Another recent study — conducted by Media Matters for Democracy, a Pakistan-based nonprofit working on digital democracy, on the digital gender divide amid COVID-19 — corroborated the report, finding that 54 percent of its 215 respondents believed that, in the family setting, women using the internet was either considered bad or that there were some concerns about their usage.

“In the case of women health workers, the fear or disapproval of technology has more to do with whom the data is going to — maybe a man?” said Hija Kamran, one of the study’s authors. For example, Kamran explained, should a woman’s private, personal details be made known to men, it could endanger the household or bring shame to it. The fear, however unfounded, stems from not knowing what may happen with that information, since the community doesn’t have enough knowledge of the technology itself being used to gather the information. “It is very much about the lack of control.”

Researcher Zainab Durrani — a project manager for the Digital Rights Foundation, a nonprofit advocating for human rights in digital spaces — said that online spaces are very much an extension of offline spaces; in the case of Pakistan, it’s dominated by men and deemed unsafe for women.

“Internet usage is very much a manifestation of independence,” she said. Consequently, “we see the digital gender divide as more pronounced in small cities and rural areas.”

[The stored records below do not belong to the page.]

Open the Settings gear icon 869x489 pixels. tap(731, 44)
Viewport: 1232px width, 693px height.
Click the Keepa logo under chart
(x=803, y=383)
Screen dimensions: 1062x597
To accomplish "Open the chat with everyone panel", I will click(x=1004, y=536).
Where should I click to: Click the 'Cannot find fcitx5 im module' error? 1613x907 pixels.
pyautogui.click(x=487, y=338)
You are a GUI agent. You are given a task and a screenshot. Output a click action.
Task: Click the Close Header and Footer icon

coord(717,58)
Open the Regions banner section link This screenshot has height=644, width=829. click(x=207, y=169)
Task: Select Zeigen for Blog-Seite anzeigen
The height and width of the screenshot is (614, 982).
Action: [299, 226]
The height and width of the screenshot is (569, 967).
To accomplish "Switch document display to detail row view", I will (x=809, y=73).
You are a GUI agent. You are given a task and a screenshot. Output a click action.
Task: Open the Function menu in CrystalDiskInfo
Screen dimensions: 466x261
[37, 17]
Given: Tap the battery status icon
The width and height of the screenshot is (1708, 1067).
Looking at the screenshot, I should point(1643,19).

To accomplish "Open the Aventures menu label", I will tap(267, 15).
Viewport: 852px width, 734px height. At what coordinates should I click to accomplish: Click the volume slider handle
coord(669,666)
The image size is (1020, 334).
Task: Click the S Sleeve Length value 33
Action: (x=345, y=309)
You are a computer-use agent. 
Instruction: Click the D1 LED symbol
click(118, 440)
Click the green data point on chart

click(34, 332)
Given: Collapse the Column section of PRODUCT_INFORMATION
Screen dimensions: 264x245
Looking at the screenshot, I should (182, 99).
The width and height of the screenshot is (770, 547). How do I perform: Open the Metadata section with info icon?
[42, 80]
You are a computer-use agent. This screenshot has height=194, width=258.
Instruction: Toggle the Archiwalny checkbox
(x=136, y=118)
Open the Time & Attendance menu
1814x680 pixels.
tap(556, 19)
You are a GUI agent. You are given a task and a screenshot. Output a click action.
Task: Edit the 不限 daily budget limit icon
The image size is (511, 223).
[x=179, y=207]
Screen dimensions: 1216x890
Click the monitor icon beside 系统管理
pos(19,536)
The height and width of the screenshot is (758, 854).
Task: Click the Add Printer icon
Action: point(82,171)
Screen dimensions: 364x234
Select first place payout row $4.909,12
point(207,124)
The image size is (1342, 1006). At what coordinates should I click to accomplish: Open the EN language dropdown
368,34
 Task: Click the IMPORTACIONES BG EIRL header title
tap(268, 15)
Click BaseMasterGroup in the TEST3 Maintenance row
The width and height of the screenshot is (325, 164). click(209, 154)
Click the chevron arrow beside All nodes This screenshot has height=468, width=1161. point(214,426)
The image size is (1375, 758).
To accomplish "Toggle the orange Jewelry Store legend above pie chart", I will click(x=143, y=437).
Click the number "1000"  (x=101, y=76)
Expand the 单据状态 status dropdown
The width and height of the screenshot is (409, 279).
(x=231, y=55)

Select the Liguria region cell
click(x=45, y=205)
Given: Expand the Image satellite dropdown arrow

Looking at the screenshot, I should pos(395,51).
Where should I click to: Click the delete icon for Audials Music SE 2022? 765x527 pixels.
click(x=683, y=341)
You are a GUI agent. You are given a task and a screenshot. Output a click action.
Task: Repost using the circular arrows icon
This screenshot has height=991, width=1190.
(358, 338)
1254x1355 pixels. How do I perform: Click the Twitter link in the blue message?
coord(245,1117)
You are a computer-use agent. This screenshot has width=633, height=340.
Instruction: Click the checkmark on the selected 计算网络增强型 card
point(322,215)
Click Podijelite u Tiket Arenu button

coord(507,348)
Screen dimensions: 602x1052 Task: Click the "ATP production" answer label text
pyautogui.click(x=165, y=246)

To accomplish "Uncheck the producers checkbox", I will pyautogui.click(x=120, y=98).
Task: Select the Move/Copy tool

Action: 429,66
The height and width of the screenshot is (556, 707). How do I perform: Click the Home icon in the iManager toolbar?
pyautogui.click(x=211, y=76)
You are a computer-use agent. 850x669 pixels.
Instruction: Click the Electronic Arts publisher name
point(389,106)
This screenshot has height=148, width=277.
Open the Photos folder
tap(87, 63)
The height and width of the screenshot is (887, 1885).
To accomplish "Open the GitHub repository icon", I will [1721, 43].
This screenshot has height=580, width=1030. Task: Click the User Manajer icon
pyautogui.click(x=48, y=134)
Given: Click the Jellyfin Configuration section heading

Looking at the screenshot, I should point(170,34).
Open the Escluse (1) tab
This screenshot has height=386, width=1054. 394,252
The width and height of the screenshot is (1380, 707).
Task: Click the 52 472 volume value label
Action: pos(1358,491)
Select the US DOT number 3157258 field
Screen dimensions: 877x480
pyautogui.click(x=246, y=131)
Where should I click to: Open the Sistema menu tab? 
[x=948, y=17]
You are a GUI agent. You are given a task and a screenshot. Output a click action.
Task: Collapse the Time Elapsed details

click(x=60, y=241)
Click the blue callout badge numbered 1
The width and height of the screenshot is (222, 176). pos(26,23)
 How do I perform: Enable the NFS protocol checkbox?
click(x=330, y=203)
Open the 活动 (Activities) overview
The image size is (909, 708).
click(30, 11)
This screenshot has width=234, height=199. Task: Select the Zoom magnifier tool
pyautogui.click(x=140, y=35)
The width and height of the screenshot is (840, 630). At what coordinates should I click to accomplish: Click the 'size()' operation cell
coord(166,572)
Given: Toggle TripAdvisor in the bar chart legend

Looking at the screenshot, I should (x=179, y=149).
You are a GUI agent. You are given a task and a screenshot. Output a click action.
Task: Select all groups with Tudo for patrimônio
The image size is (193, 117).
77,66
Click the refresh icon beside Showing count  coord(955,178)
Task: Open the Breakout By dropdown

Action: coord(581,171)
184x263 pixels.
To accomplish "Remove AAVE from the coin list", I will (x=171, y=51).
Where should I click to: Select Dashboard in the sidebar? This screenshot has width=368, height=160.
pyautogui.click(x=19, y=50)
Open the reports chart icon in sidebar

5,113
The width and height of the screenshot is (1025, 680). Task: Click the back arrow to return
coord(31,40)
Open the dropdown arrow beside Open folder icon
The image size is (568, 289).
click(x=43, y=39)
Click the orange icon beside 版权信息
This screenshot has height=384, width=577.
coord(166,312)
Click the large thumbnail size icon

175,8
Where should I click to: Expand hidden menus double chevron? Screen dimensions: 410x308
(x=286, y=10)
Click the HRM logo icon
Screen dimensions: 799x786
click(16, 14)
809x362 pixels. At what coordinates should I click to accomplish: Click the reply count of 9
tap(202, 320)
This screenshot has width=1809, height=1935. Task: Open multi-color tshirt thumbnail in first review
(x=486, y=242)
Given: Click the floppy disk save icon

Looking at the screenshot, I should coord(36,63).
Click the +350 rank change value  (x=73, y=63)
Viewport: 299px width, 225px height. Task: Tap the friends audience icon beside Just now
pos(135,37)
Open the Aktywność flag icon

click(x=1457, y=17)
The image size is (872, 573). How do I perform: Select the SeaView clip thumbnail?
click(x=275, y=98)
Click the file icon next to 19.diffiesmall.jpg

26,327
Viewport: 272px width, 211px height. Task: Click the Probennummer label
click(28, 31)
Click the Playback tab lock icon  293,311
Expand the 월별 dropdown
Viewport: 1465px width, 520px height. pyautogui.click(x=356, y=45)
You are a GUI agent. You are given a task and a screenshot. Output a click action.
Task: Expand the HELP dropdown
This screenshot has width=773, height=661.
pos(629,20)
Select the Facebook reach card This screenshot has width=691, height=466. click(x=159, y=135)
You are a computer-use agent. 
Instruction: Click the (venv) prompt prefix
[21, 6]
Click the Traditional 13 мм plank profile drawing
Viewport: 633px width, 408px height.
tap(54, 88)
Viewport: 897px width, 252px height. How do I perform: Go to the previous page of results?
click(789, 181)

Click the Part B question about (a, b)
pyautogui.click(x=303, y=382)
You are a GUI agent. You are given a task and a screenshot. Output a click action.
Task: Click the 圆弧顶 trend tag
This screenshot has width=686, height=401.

The TIBBI app isn’t Pakistan’s first foray into testing an mHealth intervention using community-based women health workers as the primary technology users. Between 2008 and 2010, a two-year pilot project was implemented to develop a reliable and efficient monitoring system for antenatal care in remote villages. Like with the TIBBI app, the LHWs were trained and given mobile phones to record patient data.

Back then, too, patients were hesitant; some patients’ husbands weren’t comfortable letting health workers use devices while attending to their wives, believing that it was an inappropriate collection of private information. And in one case, a LHW indicated that she wanted to work in another community because her father did not approve of her carrying a smartphone with internet access and a camera.

It is a challenge to introduce technology-based innovations into a rural community, said Shafaq Baloch, one of the app’s creators who worked closely with the government in its implementation in the district. “There was a lot of resistance from health workers too because who would want their daily activities to be constantly monitored through real-time data?” he said. “So, conspiracies about harassment and violence were spread by the LHWs to discourage use in the community.”

Baloch, for his part, dismissed the harassment and mistreatment of his app’s users as hyperbolic, but concerning their protection, he nonetheless emphasized that community buy-in was essential to avoiding resistance and fear of the smartphone. “There was no plan to involve or introduce the concept to the community,” he admitted. “Unless you make that groundwork, the locals won’t tolerate such an idea.”

Nine months after Bhatti died, her family is still struggling to get the backlog of her salary cleared from the administration. In fact, the government is thinking of expanding the pilot into nine other districts, according to Arain and Dr. Khan, while there is little to no discussion to scale it or make it sustainable in the long run.

“We will meet with the provincial government and urge them to change the strategy that led to all that Shaista Bhatti had to endure,” said Arain. “The government needs to meet the community leaders and tell them why this is being done and why it is better. This treatment with our workers by their own communities is unacceptable.”